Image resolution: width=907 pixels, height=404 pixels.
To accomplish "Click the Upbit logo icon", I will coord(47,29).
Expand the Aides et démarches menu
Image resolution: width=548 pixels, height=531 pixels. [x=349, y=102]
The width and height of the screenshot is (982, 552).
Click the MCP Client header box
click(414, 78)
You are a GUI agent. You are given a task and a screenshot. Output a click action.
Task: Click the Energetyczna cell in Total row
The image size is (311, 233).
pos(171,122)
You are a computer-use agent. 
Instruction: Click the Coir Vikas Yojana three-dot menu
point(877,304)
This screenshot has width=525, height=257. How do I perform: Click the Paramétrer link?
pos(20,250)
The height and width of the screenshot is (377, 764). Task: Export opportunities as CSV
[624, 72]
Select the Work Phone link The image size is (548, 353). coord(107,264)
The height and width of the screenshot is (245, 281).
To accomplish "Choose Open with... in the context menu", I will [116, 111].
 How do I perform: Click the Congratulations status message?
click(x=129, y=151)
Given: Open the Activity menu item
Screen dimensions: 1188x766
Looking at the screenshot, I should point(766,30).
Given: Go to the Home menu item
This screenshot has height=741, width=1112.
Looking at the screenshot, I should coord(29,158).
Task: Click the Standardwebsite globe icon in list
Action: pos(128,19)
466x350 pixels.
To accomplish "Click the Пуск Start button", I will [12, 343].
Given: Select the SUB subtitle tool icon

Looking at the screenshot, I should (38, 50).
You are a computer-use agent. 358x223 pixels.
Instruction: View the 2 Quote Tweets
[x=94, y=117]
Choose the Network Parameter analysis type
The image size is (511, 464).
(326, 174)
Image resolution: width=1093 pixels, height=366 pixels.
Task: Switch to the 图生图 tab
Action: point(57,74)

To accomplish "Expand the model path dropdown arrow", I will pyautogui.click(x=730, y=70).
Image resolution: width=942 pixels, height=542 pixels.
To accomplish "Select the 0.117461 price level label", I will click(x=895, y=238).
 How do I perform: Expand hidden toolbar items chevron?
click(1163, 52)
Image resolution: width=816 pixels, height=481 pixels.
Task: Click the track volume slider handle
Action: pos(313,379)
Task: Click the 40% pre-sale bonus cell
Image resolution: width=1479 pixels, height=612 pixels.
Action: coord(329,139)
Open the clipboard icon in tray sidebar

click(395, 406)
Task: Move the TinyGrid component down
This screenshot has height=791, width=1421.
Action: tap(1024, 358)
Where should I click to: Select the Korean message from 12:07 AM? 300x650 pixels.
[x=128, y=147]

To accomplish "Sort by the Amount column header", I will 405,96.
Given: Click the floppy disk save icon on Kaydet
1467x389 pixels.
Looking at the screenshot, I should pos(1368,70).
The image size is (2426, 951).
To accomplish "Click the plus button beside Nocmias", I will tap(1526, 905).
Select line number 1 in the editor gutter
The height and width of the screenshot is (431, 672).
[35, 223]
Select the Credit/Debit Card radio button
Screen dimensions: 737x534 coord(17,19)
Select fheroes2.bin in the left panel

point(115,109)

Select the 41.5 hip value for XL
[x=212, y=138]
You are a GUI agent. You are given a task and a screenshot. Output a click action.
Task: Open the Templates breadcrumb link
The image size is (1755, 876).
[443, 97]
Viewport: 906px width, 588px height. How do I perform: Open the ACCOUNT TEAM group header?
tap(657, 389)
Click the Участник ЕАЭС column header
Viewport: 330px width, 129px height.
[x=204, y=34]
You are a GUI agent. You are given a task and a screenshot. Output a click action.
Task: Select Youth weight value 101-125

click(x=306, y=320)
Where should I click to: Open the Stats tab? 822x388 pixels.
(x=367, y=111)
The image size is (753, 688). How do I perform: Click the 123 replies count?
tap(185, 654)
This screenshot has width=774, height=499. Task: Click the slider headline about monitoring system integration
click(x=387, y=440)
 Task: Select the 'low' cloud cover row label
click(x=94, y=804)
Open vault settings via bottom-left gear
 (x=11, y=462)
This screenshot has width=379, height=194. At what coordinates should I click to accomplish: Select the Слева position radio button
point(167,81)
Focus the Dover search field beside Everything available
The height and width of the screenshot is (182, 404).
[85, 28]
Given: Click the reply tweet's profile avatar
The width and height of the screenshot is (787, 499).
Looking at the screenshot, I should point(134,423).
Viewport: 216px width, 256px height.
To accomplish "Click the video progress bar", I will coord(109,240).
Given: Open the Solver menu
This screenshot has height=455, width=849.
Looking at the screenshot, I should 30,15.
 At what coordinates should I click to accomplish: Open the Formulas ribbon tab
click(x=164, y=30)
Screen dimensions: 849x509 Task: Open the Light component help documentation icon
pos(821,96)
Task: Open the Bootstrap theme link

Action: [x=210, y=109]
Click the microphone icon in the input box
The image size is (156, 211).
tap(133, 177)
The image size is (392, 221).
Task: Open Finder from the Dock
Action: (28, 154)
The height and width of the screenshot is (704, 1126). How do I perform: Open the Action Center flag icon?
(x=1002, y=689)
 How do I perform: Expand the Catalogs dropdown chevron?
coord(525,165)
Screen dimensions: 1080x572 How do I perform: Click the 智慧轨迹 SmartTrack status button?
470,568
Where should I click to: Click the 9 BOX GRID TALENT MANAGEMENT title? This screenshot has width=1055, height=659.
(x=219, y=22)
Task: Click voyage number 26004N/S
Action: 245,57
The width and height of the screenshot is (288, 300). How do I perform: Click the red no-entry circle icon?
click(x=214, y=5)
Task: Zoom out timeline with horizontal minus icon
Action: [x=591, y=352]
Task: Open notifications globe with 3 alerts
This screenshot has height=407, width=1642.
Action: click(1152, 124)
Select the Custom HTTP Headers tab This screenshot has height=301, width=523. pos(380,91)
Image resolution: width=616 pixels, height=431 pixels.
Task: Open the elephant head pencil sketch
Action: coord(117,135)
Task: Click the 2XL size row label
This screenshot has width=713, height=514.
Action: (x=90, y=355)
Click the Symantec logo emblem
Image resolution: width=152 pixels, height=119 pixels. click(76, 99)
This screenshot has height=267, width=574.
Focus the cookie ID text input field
——————
What you are asked to do
Give back the entire listing above, matching every line exactly.

Answer box
Image resolution: width=907 pixels, height=404 pixels.
To accomplish "Click the Upbit logo icon", I will coord(47,29).
Expand the Aides et démarches menu
Image resolution: width=548 pixels, height=531 pixels. [x=349, y=102]
The width and height of the screenshot is (982, 552).
Click the MCP Client header box
click(414, 78)
You are a GUI agent. You are given a task and a screenshot. Output a click action.
Task: Click the Energetyczna cell in Total row
The image size is (311, 233).
pos(171,122)
You are a computer-use agent. 
Instruction: Click the Coir Vikas Yojana three-dot menu
point(877,304)
This screenshot has width=525, height=257. How do I perform: Click the Paramétrer link?
pos(20,250)
The height and width of the screenshot is (377, 764). Task: Export opportunities as CSV
[624, 72]
Select the Work Phone link The image size is (548, 353). coord(107,264)
The height and width of the screenshot is (245, 281).
To accomplish "Choose Open with... in the context menu", I will [116, 111].
 How do I perform: Click the Congratulations status message?
click(x=129, y=151)
Given: Open the Activity menu item
Screen dimensions: 1188x766
Looking at the screenshot, I should point(766,30).
Given: Go to the Home menu item
This screenshot has height=741, width=1112.
Looking at the screenshot, I should coord(29,158).
Task: Click the Standardwebsite globe icon in list
Action: pos(128,19)
466x350 pixels.
To accomplish "Click the Пуск Start button", I will [12, 343].
Given: Select the SUB subtitle tool icon

Looking at the screenshot, I should (38, 50).
You are a computer-use agent. 358x223 pixels.
Instruction: View the 2 Quote Tweets
[x=94, y=117]
Choose the Network Parameter analysis type
The image size is (511, 464).
(326, 174)
Image resolution: width=1093 pixels, height=366 pixels.
Task: Switch to the 图生图 tab
Action: point(57,74)

To accomplish "Expand the model path dropdown arrow", I will pyautogui.click(x=730, y=70).
Image resolution: width=942 pixels, height=542 pixels.
To accomplish "Select the 0.117461 price level label", I will click(x=895, y=238).
 How do I perform: Expand hidden toolbar items chevron?
click(1163, 52)
Image resolution: width=816 pixels, height=481 pixels.
Task: Click the track volume slider handle
Action: pos(313,379)
Task: Click the 40% pre-sale bonus cell
Image resolution: width=1479 pixels, height=612 pixels.
Action: coord(329,139)
Open the clipboard icon in tray sidebar

click(395, 406)
Task: Move the TinyGrid component down
This screenshot has height=791, width=1421.
Action: tap(1024, 358)
Where should I click to: Select the Korean message from 12:07 AM? 300x650 pixels.
[x=128, y=147]

To accomplish "Sort by the Amount column header", I will 405,96.
Given: Click the floppy disk save icon on Kaydet
1467x389 pixels.
Looking at the screenshot, I should pos(1368,70).
The image size is (2426, 951).
To accomplish "Click the plus button beside Nocmias", I will tap(1526, 905).
Select line number 1 in the editor gutter
The height and width of the screenshot is (431, 672).
[35, 223]
Select the Credit/Debit Card radio button
Screen dimensions: 737x534 coord(17,19)
Select fheroes2.bin in the left panel

point(115,109)

Select the 41.5 hip value for XL
[x=212, y=138]
You are a GUI agent. You are given a task and a screenshot. Output a click action.
Task: Open the Templates breadcrumb link
The image size is (1755, 876).
[443, 97]
Viewport: 906px width, 588px height. How do I perform: Open the ACCOUNT TEAM group header?
tap(657, 389)
Click the Участник ЕАЭС column header
Viewport: 330px width, 129px height.
[x=204, y=34]
You are a GUI agent. You are given a task and a screenshot. Output a click action.
Task: Select Youth weight value 101-125

click(x=306, y=320)
Where should I click to: Open the Stats tab? 822x388 pixels.
(x=367, y=111)
The image size is (753, 688). How do I perform: Click the 123 replies count?
tap(185, 654)
This screenshot has width=774, height=499. Task: Click the slider headline about monitoring system integration
click(x=387, y=440)
 Task: Select the 'low' cloud cover row label
click(x=94, y=804)
Open vault settings via bottom-left gear
 (x=11, y=462)
This screenshot has width=379, height=194. At what coordinates should I click to accomplish: Select the Слева position radio button
point(167,81)
Focus the Dover search field beside Everything available
The height and width of the screenshot is (182, 404).
[85, 28]
Given: Click the reply tweet's profile avatar
The width and height of the screenshot is (787, 499).
Looking at the screenshot, I should point(134,423).
Viewport: 216px width, 256px height.
To accomplish "Click the video progress bar", I will coord(109,240).
Given: Open the Solver menu
This screenshot has height=455, width=849.
Looking at the screenshot, I should 30,15.
 At what coordinates should I click to accomplish: Open the Formulas ribbon tab
click(x=164, y=30)
Screen dimensions: 849x509 Task: Open the Light component help documentation icon
pos(821,96)
Task: Open the Bootstrap theme link

Action: [x=210, y=109]
Click the microphone icon in the input box
The image size is (156, 211).
tap(133, 177)
The image size is (392, 221).
Task: Open Finder from the Dock
Action: (28, 154)
The height and width of the screenshot is (704, 1126). How do I perform: Open the Action Center flag icon?
(x=1002, y=689)
 How do I perform: Expand the Catalogs dropdown chevron?
coord(525,165)
Screen dimensions: 1080x572 How do I perform: Click the 智慧轨迹 SmartTrack status button?
470,568
Where should I click to: Click the 9 BOX GRID TALENT MANAGEMENT title? This screenshot has width=1055, height=659.
(x=219, y=22)
Task: Click voyage number 26004N/S
Action: 245,57
The width and height of the screenshot is (288, 300). How do I perform: Click the red no-entry circle icon?
click(x=214, y=5)
Task: Zoom out timeline with horizontal minus icon
Action: [x=591, y=352]
Task: Open notifications globe with 3 alerts
This screenshot has height=407, width=1642.
Action: click(1152, 124)
Select the Custom HTTP Headers tab This screenshot has height=301, width=523. pos(380,91)
Image resolution: width=616 pixels, height=431 pixels.
Task: Open the elephant head pencil sketch
Action: coord(117,135)
Task: Click the 2XL size row label
This screenshot has width=713, height=514.
Action: (x=90, y=355)
Click the Symantec logo emblem
Image resolution: width=152 pixels, height=119 pixels. click(76, 99)
This screenshot has height=267, width=574.
Focus the cookie ID text input field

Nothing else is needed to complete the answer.